—— The Ballad of Reading Gaol ——
“They stripped him of his canvas clothes, and gave him to the flies.
They mocked the swollen purple throat and the stark and staring eyes.
And with laughter loud they heaped the shroud in which their convict lies.The Chaplain would not kneel to pray by his dishonoured grave,
Nor mark it with that blessed Cross that Christ for sinners gave,
Because the man was one of those whom Christ came down to save.”[An extract taken from Oscar Wilde’s last work, before his destitute death in Paris at the age of 46, “The Ballad of Reading Gaol”, latter published in 1898, under the name C.3.3 (Oscar Wilde’s own prison cell number). ]
Hanging, for the purposes of execution, is the suspension of a person by a ligature tied around their neck, and was a common method of capital punishment since medieval times, while still remaining the official execution method in some countries.
In Ireland today, due to a rise in criminal behaviour, media outlets often report on calls by individuals to reintroduce hanging. Indeed, in recent weeks one elected representative and one legal expert in Co. Tipperary, have both supported the idea that gun possession for rural dwellers is now essential, intimating the ridiculous notion that each person in their own right, is entitled to become judge, jury and executioner all rolled into one.
Oscar Wilde’s famous poem, (extract above) when read in full, demonstrates the effect on prisoners of a condemned man waiting in their midst.
Prior to the early 1800’s, the crimes of:- Robbery; Arson; Burglary; Coining; Highway Robbery; Attempted Murder; High Treason; Horse Stealing; Murder; Rape; Sheep Stealing; Sodomy; Theft (including from letter post, boats and dwelling houses); Uttering (latter the crime of passing forgeries, e.g. counterfeit coins and notes) were all punishable by hanging.
Legislation under the ‘Chalking Act’ of 1778, permitted the hanged body of a person who killed or maimed with intent, to be handed over to surgeons for anatomization (separating into fine particles) or basic dissection.
In 1823, British Home Secretary Sir Robert Peel (1788-1850) influenced by Quakers Elizabeth Fry (née Gurney, “the angel of prisons”) and her brother Joseph John Gurney; reduced the number of offences for which convicts could be executed, by over 100 previously prescribed offences. Robert Peel who helped to create the modern-day police force, introducing ‘Bobbies’ in England and ‘Peelers’ in Ireland, later served twice as Prime Minister of the United Kingdom, first elected MP for the Irish rotten borough of Cashel, in Co. Tipperary, when he was just 21. Seven years later in 1830, his replacement, Lord John Russell, abolished the death sentence for horse stealing and housebreaking.

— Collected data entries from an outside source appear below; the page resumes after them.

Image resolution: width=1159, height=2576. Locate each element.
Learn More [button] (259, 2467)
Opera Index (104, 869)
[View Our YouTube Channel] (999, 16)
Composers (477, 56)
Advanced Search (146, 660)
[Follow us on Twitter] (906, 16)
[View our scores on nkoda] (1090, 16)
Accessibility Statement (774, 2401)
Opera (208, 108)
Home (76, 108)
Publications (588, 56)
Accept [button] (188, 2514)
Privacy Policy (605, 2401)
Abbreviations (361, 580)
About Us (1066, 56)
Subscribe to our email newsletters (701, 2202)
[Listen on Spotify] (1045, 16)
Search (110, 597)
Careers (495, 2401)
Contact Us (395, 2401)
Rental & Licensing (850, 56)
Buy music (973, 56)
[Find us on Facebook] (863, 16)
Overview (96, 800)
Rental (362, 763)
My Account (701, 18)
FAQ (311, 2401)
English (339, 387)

On Friday 3rd September 1658, Oliver Cromwell then aged 59, died of septicaemia at Whitehall, in central London. On the 30th January 1661, after the restoration of the monarchy and on the 12th anniversary of the execution of Charles I, his supposed body was exhumed from Westminster Abbey, and subjected to a posthumous execution by being hanged at Tyburn. Later taken down from the scaffold and decapitated, his body was thrown into a pit beneath his gallows. What remained of his head was set on a spike above Westminster Hall. This pole with spike attached on which the head was impaled, broke off during a storm, falling into the grounds of Westminster Hall.
It is understood that a sentry found it and hid it in the chimney of his house, ignoring a considerable reward for its whereabouts. In the meanwhile, it reappeared in 1710 on public display in the ‘Cabinet of Curiosities’ owned by Claudius Du Puy, a French-Swiss calico printer who also ran a museum of freaks and curiosities. On Du Puy’s death in 1738 the head passed through various hands; including the Hughes Brothers, who put it on public display in Bond Street, charging two shillings and sixpence to view it.
It took until the 25th March 1960, before the head was finally reburied in Sidney Sussex College Chapel in Cambridge, inside an airtight container with just a few witnesses present.
Capital punishment in Ireland was prohibited in statute law in 1990, having been first abolished in 1964 for most offences, including ordinary murder.
Two questions remain for debate; (1) Do we really wish to return to those dark uncivilised days of yore? or (2) Do we feel that those elected to form our laws have let us down with regard to the punishing of those committed to continuous criminal behaviour?